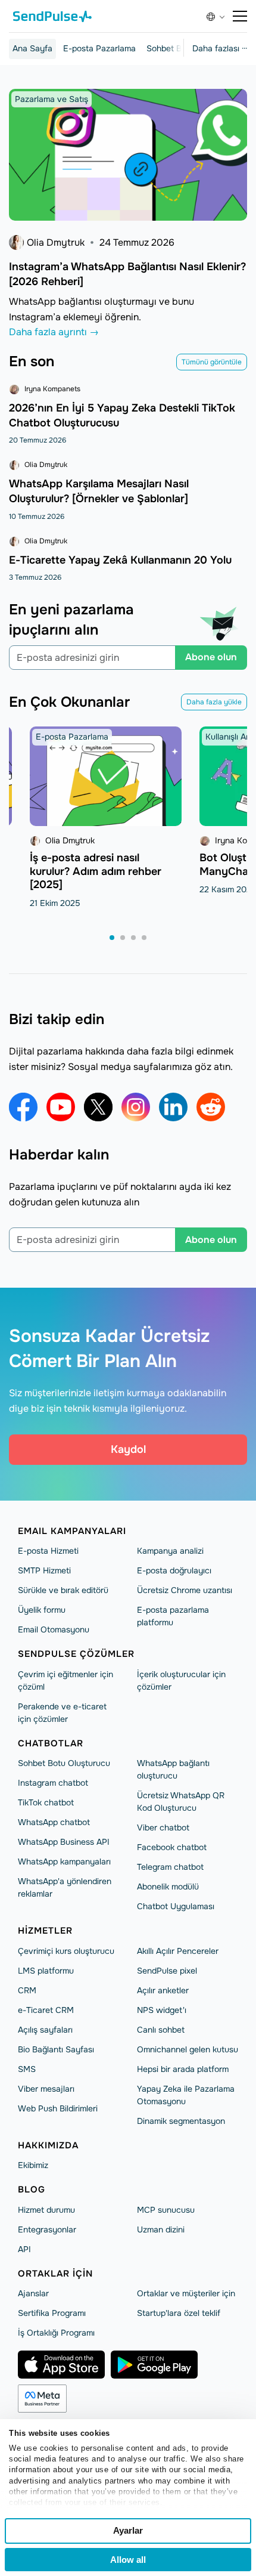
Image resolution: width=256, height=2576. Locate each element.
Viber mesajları (46, 2088)
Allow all (128, 2560)
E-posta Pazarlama (99, 48)
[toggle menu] (240, 16)
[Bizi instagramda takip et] (135, 1107)
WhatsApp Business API (64, 1841)
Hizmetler (45, 1931)
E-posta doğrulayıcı (174, 1570)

Task item: Output only the lines from the one that contains "E-posta Pazarlama (99, 48)" through the last line of the data above, each restated exactly.

Task output:
E-posta Pazarlama (99, 48)
[toggle menu] (240, 16)
[Bizi instagramda takip et] (135, 1107)
WhatsApp Business API (64, 1841)
Hizmetler (45, 1931)
E-posta doğrulayıcı (174, 1570)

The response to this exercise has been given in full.